What Travel Expenses are Deductible?

Deductible travel expenses include:

  • Air, rail, and bus transportation
  • Auto expenses.  The use of an automobile for charitable purposes is deductible at the standard mileage rate of 14 cents per mile.  Alternatively, taxpayers may deduct the cost of gas and oil directly related to the use of the auto in providing services to a charitable organization
  • Reasonable food (subject to the 50% meal limitation) and lodging costs necessarily incurred while away from home
  • Transportation costs between the airport or station and the hotel (or place where the taxpayer is staying)

There is no deduction for the value of the volunteer’s time or services.

Example:  Tim is on the board of directors of a charity.  There is a seminar in Florida on fundraising.  Tim is sent by the charity to attend the seminar.  He is covering the travel, lodging, and meal costs.  If the seminar lasts a couple hours a day for three days, and Tim spends most of the day hanging out at Disney World, it is highly likely that the travel contains a significant element of personal pleasure and the travel, lodging, and meal expenses are not deductible.
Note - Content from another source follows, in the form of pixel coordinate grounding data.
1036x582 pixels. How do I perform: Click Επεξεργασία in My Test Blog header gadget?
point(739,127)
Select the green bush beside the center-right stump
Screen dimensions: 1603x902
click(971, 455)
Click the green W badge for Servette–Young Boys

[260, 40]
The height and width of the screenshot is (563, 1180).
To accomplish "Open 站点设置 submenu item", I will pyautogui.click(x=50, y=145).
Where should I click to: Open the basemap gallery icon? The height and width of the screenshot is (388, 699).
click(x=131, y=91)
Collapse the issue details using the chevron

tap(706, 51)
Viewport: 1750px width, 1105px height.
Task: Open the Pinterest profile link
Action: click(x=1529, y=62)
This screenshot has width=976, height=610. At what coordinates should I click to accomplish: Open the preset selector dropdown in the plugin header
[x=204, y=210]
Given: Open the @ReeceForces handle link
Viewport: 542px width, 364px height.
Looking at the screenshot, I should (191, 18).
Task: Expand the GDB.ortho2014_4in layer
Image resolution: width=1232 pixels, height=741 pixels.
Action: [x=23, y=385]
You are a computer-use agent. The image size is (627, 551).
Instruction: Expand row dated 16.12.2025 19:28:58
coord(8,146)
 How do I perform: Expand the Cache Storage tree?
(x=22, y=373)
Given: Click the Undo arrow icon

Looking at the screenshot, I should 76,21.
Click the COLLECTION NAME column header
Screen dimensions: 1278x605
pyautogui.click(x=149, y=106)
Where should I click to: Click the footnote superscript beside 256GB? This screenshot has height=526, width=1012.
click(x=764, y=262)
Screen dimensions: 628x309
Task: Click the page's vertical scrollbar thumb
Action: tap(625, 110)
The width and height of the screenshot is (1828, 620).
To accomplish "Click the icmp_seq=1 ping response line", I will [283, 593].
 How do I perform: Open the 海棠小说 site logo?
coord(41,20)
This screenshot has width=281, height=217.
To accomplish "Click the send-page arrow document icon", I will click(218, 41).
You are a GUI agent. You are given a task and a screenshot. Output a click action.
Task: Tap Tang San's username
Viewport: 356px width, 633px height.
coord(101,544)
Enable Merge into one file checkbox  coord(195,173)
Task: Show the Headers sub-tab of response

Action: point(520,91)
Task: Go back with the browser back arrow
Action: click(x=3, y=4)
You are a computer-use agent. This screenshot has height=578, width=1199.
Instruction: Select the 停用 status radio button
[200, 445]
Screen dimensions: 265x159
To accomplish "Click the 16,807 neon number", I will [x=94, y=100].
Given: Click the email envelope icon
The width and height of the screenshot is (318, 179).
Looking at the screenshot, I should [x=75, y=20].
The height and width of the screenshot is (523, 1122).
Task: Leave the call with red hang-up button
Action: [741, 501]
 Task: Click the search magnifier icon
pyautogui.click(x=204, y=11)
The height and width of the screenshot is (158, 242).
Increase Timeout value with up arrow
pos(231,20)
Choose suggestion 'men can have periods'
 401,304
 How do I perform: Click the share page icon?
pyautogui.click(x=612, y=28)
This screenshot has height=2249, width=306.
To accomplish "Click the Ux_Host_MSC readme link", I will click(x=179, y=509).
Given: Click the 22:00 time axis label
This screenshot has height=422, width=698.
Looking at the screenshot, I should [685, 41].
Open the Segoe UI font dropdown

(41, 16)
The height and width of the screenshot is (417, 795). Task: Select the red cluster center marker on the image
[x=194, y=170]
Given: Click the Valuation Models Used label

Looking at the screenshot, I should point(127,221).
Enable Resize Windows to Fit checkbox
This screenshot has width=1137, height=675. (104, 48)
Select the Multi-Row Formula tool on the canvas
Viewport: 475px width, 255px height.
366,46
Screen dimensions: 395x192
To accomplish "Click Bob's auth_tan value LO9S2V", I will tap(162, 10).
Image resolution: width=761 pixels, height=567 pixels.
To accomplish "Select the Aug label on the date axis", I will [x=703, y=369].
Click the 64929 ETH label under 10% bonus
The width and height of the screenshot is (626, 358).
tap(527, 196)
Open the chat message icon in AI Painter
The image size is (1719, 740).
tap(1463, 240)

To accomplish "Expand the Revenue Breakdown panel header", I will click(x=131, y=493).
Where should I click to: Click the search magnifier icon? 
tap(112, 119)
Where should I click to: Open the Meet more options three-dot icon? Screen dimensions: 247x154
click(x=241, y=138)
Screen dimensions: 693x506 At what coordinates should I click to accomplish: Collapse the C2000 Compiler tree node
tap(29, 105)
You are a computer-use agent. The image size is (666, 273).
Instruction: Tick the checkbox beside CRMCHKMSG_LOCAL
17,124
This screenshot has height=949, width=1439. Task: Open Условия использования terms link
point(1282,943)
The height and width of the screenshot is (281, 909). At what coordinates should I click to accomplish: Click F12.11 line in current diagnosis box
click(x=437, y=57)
Example 2:  Same as above except that the seminar is 8 hours a day for three days.  Tim goes out for dinner and entertainment each night.  In this example, most of the day is spent at the seminar and even though Tim enjoys some recreation at night, it is unlikely that this amount of recreation would constitute a significant element of personal pleasure.  Tim would be able to deduct the expenses.

Keeping Records

Unreimbursed volunteer expenses have the same substantiation requirements that apply to cash contributions.  To prove a gift was made, a donor must produce one of the following:

  • A cancelled check
  • A receipt showing the name of the charity, the contribution date, and the contribution amount

A contribution of $250 or more must, in addition to meeting one of the two above requirements, be supported by a contemporaneous written acknowledgement by the charity.  It is critical for clients to have all required receipts before filing their return, even if this means extending the return.  Since the charity is not directly receiving funds it may be unaware that the volunteer incurred the expenses, volunteers have to be proactive in requesting an acknowledgement that they incurred unreimbursed expenses while volunteering.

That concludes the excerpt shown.